Hong Kong, itself a charter city, was for decades a refugee city as well, as millions fled for their lives from the brutal dictatorship and disastrous economic policies of Communist China. See The Refugee Camp with Millions of Impoverished Refugees (Economic Thinking), with link to video segment, Johan Norberg- Free or Equal – Free to Choose 30 years later 2/5
History and economics should share center state for European Union immigration reform. European and E.U. immigration policies since World War II mostly responded to the disasters of war and realities of displaced and impoverished peoples. Looking back further, before the World Wars I and II, migration policies and realities were very different.
Before WWI, there was no immigration policy, for there were no restrictions on migration. Travel was costly, so most people lived near where they were born. Merchants traveled for trade and soldiers traveled for wars. Christians traveled for pilgrimages and earlier, Christian soldiers for the Crusades.
The links below look back to an earlier age for reforms ideas to guide and expand the E.U.’s future.
Consider what’s been called first European Union, the Hanseatic League of mostly Baltic cities that flourished centuries ago, but are relevant for the E.U. today. The BBC link below explains why.
Signs of the Hanseatic League survive into the modern world (Air Hansa–Lufthansa–for example) Also, a league of former Hanseatic League cities advocates for fiscal austerity for the European Union.
Below too are recent articles on modern Hansa trading cities: charter cities. And Refugee Cities. Both offer alternatives for the E.U.’s ongoing refugee crises.
Consider today’s successful charter cities: Hong Kong and Singapore in Asia, and Monaco, Andorra, and others still thriving in Europe with tourism, low taxes, and sound property rights institutions.
• Could (and should) the E.U sponsor refugee camps or enclaves following the Uganda freedom model (below). Refugee camps can create prosperity.
E.U. Hanseatic League to Charter Cities
• Rethinking Cities as Startups, Paul Romer (video)
• Why the world needs charter cities (TED video)
• A Charter Cities Reading List Charter Cities Institute
• Polemics: Charter Cities – A Solution for Europe?
• Mark Lutter of Charter Cities Institute, in City Journal
Give Charter Cities a Second Look
• Charter City Institute Charter City course
• BBC: Hanseatic League: The first European Union?

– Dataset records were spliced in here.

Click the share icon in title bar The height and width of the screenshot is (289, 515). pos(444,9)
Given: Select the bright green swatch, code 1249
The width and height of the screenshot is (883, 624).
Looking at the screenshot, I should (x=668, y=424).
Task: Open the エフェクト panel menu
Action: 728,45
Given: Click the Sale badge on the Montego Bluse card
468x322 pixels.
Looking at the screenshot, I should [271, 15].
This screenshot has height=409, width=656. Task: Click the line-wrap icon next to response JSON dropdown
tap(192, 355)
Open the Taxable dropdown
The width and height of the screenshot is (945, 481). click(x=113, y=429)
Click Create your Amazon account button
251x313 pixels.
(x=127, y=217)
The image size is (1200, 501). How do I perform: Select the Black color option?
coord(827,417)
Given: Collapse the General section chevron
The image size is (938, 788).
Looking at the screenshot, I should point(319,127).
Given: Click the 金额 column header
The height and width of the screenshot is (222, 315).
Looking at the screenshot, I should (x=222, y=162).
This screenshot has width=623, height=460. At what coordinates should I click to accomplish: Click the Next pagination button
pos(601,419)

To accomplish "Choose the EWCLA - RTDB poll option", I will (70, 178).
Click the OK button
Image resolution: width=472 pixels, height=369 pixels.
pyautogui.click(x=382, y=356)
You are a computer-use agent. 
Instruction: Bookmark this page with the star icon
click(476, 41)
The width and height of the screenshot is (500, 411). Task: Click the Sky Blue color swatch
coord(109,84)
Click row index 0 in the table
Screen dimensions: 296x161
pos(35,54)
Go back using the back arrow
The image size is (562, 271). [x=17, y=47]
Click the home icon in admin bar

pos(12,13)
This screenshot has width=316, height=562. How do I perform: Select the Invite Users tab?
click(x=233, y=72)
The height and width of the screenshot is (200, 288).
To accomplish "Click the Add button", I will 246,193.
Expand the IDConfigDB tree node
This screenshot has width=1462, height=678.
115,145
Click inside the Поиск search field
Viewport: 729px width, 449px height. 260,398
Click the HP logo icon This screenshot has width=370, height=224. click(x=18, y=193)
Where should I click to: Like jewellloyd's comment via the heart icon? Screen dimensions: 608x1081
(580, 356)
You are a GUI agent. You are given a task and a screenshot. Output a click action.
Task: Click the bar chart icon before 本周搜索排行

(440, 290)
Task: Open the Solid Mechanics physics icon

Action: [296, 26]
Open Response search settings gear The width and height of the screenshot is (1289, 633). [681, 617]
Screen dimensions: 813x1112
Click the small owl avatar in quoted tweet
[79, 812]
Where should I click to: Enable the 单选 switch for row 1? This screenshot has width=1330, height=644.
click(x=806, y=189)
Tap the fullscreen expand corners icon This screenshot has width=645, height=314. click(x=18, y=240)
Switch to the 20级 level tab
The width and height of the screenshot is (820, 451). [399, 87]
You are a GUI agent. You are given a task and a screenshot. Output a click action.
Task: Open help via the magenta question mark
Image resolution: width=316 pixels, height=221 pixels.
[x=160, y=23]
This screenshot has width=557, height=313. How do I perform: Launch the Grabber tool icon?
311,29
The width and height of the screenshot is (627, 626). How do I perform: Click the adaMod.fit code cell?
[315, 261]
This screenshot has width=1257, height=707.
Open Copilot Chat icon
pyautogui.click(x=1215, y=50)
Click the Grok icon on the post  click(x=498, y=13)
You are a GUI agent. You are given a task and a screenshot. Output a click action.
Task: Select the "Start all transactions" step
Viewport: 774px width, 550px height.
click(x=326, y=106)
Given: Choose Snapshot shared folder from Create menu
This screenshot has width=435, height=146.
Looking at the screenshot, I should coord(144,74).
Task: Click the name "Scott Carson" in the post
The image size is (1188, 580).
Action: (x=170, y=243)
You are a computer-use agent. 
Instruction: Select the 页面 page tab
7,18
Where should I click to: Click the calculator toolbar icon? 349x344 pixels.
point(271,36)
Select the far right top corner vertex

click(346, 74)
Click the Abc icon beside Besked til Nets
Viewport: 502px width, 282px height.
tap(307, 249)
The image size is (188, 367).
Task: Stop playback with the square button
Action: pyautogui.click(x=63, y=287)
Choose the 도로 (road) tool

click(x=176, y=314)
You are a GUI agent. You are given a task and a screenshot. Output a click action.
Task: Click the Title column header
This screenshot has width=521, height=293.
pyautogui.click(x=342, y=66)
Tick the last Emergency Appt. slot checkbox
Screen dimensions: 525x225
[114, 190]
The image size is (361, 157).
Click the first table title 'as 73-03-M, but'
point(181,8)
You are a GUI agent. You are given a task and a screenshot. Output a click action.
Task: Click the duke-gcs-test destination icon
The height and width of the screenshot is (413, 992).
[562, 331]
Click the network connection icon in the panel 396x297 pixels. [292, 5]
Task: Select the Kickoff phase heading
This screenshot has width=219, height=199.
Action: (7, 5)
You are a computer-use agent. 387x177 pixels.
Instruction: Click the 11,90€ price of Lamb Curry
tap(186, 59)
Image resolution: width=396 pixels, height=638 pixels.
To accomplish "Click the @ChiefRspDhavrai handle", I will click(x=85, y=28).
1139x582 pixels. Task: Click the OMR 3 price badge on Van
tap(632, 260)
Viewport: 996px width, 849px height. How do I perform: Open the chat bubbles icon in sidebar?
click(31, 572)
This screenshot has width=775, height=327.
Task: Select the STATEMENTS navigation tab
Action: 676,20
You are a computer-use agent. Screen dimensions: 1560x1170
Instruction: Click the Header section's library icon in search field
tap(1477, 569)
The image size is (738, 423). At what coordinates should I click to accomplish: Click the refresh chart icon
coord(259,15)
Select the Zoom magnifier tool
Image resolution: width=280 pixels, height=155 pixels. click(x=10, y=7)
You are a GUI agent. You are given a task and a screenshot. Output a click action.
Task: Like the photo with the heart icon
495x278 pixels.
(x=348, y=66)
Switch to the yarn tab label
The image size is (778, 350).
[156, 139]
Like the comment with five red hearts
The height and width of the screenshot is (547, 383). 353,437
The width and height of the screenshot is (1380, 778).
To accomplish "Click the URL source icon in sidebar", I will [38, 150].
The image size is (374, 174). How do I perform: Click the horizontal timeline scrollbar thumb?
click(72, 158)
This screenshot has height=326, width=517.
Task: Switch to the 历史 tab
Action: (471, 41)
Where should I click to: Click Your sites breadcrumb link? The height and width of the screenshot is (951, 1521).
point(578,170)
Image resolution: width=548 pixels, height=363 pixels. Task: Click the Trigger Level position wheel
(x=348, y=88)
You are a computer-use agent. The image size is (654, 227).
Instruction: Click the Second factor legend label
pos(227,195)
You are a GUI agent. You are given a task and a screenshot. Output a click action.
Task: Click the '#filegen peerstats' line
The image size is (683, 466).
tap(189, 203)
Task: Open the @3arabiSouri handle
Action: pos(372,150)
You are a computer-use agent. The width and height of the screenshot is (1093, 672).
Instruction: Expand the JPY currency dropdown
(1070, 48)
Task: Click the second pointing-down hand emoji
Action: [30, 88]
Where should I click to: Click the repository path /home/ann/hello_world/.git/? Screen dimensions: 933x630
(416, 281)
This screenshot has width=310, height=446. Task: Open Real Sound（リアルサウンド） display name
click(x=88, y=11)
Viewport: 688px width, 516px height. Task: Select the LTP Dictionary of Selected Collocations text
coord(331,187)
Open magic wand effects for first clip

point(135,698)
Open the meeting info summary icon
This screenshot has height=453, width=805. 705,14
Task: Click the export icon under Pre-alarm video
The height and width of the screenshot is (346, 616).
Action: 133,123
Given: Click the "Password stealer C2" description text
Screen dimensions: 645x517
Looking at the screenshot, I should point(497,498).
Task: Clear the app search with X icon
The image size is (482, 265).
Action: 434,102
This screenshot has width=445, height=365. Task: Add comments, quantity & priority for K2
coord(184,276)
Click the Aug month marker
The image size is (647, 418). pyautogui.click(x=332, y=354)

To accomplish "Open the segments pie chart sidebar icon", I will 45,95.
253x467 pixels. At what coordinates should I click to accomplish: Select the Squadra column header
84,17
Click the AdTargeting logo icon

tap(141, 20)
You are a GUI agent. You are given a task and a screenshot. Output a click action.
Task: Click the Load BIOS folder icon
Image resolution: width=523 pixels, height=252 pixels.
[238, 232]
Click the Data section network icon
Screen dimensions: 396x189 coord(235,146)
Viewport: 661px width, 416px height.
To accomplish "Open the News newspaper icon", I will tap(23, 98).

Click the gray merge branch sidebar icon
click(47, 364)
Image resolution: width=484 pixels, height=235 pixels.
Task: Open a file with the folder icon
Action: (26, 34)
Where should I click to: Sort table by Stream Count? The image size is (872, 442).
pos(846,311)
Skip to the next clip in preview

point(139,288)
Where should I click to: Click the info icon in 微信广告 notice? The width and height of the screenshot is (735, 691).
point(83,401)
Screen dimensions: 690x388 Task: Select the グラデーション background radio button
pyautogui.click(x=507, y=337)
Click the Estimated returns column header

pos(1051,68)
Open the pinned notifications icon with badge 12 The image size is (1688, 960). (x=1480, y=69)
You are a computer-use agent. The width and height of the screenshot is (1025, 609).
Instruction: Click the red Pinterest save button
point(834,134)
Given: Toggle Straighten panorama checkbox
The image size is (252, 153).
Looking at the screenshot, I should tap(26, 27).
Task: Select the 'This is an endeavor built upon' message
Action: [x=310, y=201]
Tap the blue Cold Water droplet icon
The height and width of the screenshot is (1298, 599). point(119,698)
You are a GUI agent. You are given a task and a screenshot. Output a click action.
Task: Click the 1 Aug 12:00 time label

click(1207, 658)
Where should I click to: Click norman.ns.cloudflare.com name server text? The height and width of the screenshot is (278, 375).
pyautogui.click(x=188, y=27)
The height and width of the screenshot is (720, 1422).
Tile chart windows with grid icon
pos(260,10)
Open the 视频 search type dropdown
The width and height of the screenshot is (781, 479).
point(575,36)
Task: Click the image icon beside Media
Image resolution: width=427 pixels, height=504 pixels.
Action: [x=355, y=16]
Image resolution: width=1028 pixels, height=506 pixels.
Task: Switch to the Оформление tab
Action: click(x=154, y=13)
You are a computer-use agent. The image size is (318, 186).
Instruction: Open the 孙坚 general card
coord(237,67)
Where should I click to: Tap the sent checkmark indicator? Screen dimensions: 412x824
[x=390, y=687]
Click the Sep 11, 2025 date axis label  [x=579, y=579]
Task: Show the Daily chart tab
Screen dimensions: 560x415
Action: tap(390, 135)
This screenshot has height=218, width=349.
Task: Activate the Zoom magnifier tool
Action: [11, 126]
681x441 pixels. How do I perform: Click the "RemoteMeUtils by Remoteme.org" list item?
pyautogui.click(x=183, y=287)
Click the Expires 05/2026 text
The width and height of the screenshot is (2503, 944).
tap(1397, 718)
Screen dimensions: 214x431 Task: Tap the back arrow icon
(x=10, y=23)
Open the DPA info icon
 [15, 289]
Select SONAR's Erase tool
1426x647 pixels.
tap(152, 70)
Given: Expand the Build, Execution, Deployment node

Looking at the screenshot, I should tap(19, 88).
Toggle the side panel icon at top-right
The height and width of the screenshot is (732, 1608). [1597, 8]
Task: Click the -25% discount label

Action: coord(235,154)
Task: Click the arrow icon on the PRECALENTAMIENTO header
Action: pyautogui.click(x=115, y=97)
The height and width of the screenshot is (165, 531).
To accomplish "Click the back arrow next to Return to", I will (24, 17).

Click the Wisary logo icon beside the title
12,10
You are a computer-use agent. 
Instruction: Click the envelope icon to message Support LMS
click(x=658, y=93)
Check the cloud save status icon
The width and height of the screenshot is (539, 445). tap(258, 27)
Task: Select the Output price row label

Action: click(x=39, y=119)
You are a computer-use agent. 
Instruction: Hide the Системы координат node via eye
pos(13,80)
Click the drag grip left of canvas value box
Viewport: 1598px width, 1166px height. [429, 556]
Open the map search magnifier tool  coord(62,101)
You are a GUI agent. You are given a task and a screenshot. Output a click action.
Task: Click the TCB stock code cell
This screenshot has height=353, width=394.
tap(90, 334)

• The Atlantic, Hanseatic League for ending poverty: The Politically Incorrect Guide to Ending Poverty
• Little Europe: Five Micro-Countries
• The Economist video: The rise of the refugee startup
• Oxford: Refugee Economies: Rethinking Popular Assumptions and Refugee Economies in Uganda
Islands & enclaves for refugees?
• Can ‘voluntary colonialism’ stop migration from Africa to Europe? (BBC, November 26, 2018)
• Hong Kong property tycoon pitches new city idea to Ireland (The Guardian, July 28,2020)
• Time magazine: Egyptian Billionaire Contacts Owners To Buy an Island for Refugees (2105)
• Refugee Cities and SDZ Alliance
• Lotta Moberg “Refugee Special Economic Zones.” Journal of Entrepreneurship and Public Policy. Link. Gated version.
• Startup Societies Foundation
• Catalonia a Nation or Barcelona a City-State? (EconomicThinking.org)
• Could Refugee Camps Be Startup Cities? (Econ. Thinking)
• Stories of Small Places: Freedom, Choice, Governance (ET)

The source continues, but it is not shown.